| In addition, the harness around these models do a lot of work and changes the outcome significantly. I just had an issue where Claude CLI with Opus 4.7 High could not figure out why my Blazor Server program was inert, buttons didn't do anything etc. After several rounds, I opened the web console and found that it failed to load blazor.js due to 404 on that file. I copied the error message to Claude CLI and after another several unproductive rounds I gave up. I then moved the Codex, with ChatGTP 5.5 High. I gave it the code base, problem description and error codes. Unlike Claude CLI it spun up the project and used wget/curl to probe for blazor.js, and found indeed it was not served. It then did a lot more probing and some web searches and after a while found my project file was missing a setting. It added that and then probed to verify it worked. So Codex fixed it in about 20 minutes without me laying hands on it (other than approve some program executions).

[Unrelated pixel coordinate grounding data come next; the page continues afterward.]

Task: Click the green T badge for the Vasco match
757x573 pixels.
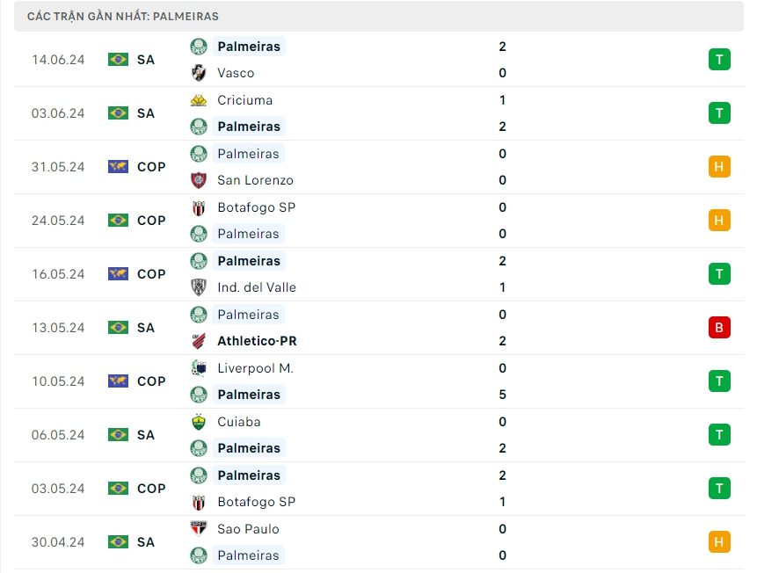Action: tap(719, 60)
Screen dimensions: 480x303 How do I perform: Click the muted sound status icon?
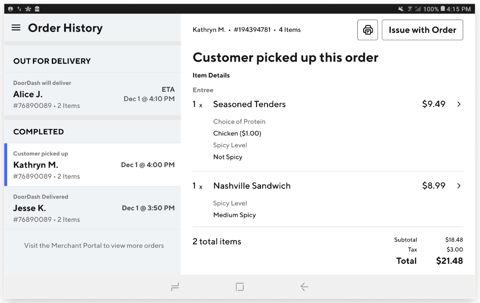(x=400, y=8)
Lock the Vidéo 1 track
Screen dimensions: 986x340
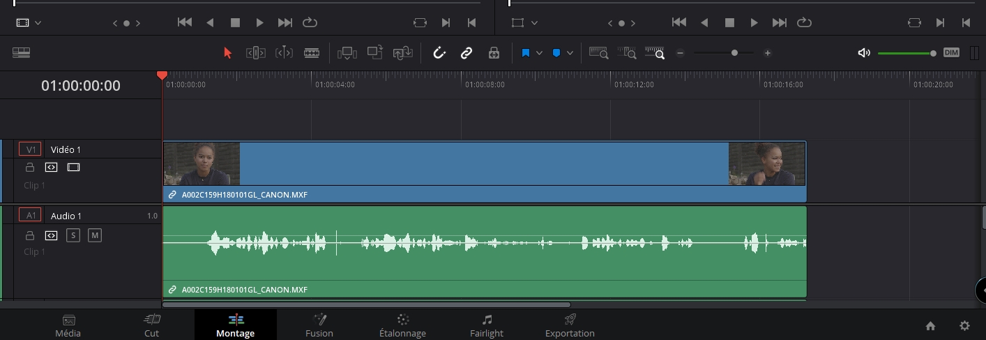pos(30,168)
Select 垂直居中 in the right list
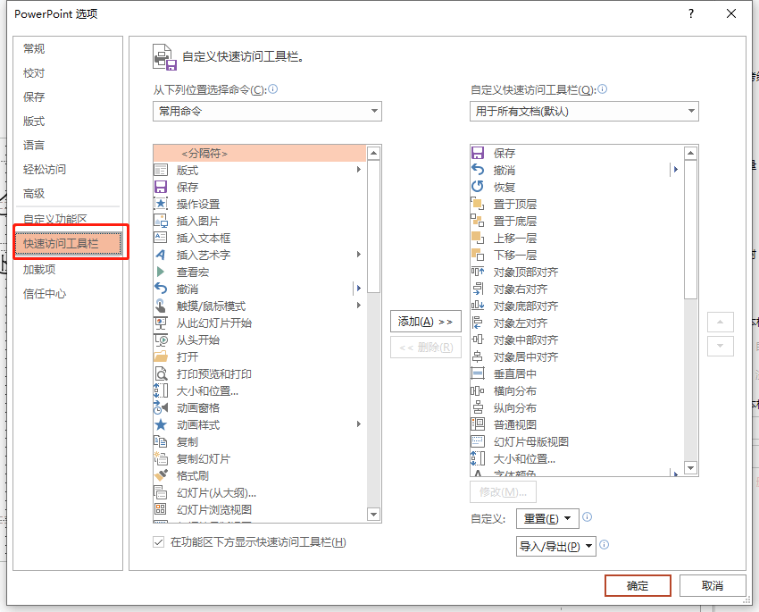 point(527,373)
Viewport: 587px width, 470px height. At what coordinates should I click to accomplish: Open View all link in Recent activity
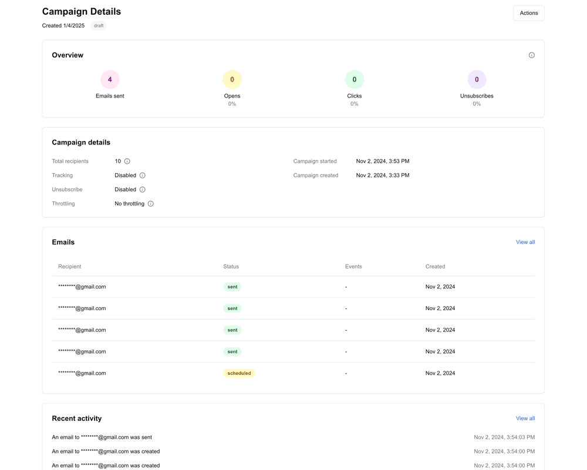coord(525,418)
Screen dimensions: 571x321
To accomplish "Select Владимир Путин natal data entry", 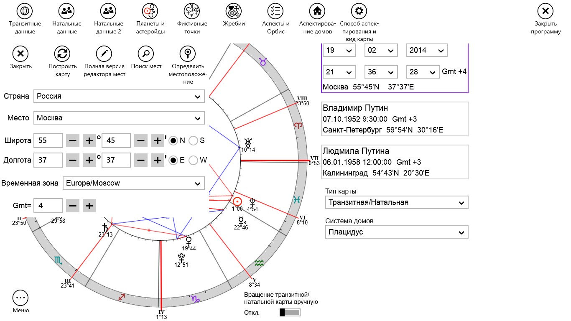I will coord(395,120).
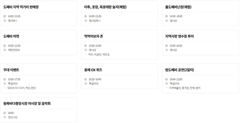The image size is (240, 123).
Task: Click clock icon in 동해 OX 퀴즈 card
Action: click(x=86, y=79)
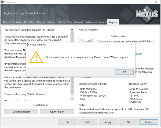Open the Advanced tab

click(x=91, y=22)
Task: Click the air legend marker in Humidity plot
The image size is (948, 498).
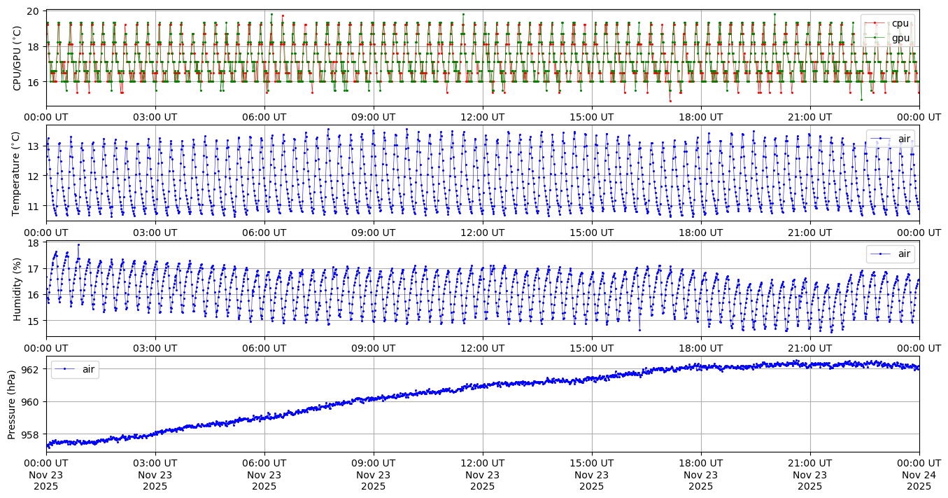Action: point(880,254)
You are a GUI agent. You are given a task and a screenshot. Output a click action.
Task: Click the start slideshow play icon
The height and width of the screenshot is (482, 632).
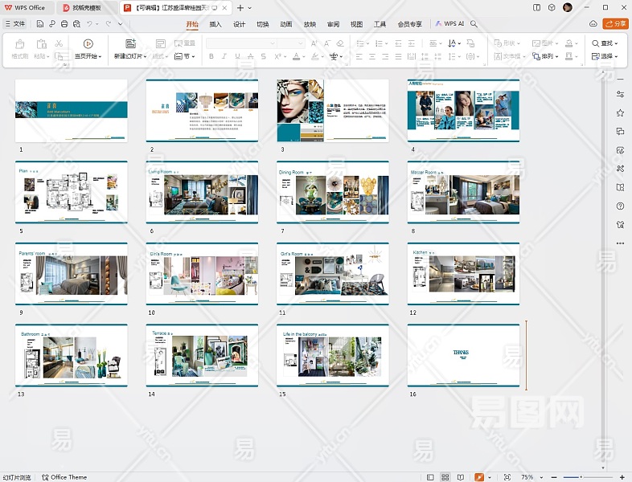(88, 43)
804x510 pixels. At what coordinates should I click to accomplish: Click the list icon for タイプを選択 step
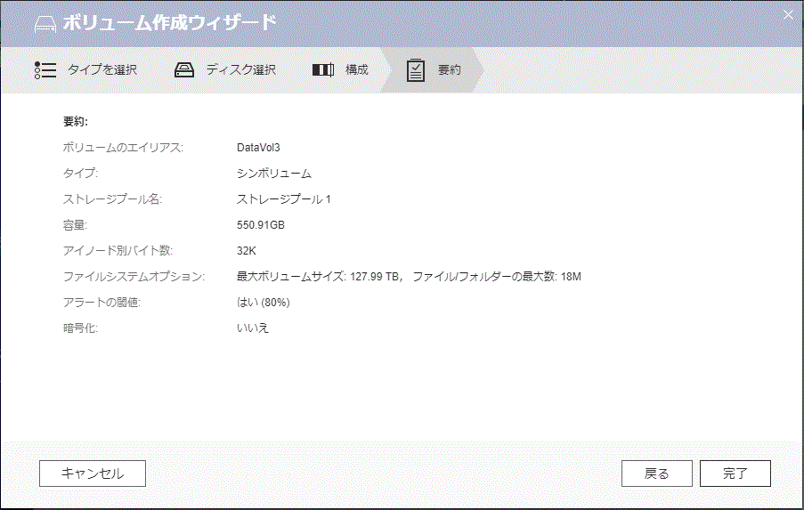click(x=45, y=69)
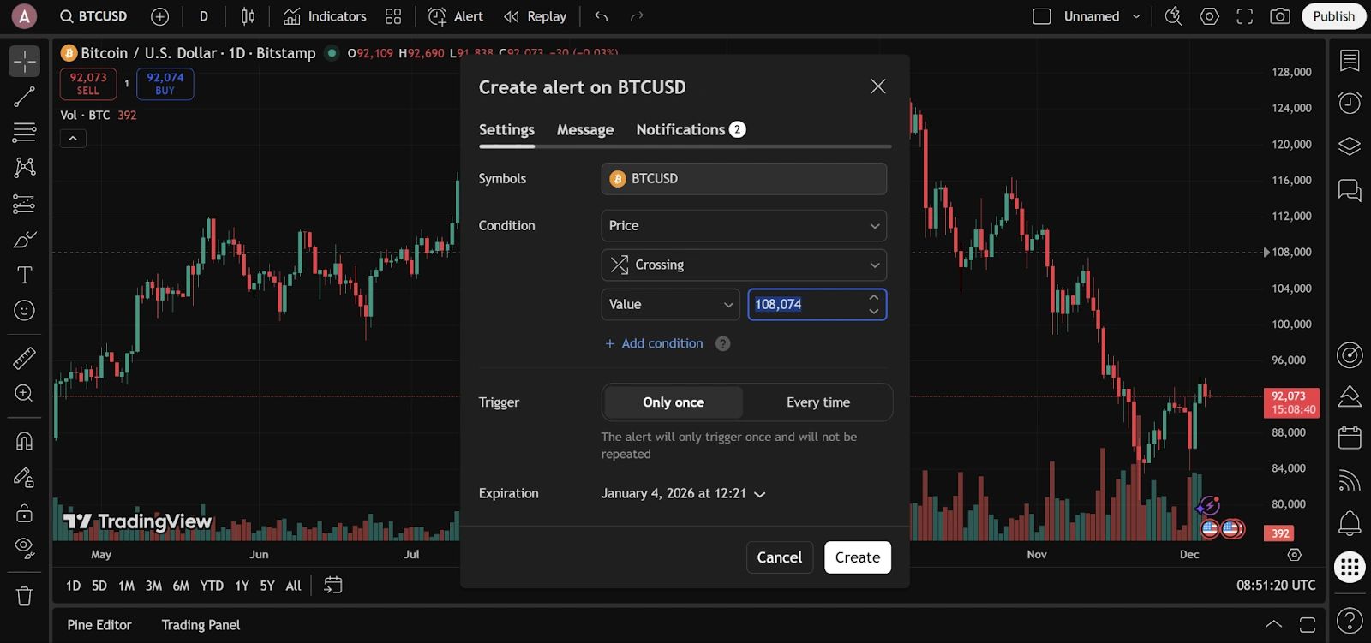This screenshot has width=1371, height=643.
Task: Click the magnet mode icon
Action: 24,441
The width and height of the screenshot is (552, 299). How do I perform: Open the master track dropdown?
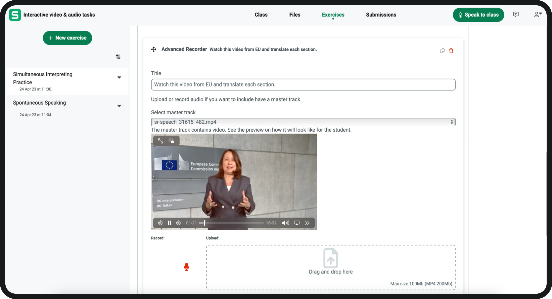tap(303, 122)
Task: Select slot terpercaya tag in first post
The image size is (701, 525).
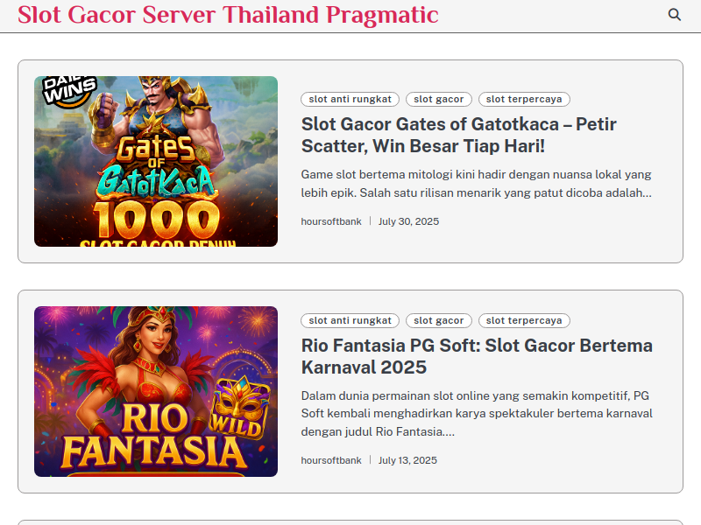Action: point(524,99)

However, I'm not convinced this shows GPT 5.5 being that much better than Opus 4.7. It could very well be the harness around it, the system prompts used in the harness and tools available. For reference this was me just trying to see how good the vibecoding experience is now, so was trying to do this as much hands-off as possible. |
My guess is that it is the fault of the model rather than the harness, I believe Opus to be much worse than it was for whatever reasons. Though I suppose it could be Code’s fault somehow. For the time being though Codex is much better which I never thought I’d be saying.
I plan to run tests using Pi so they have the same system prompt and harness, but I’m suspicious that it’s only the subscription level Claude Code that is worse and we’re not allowed to use that with Pi.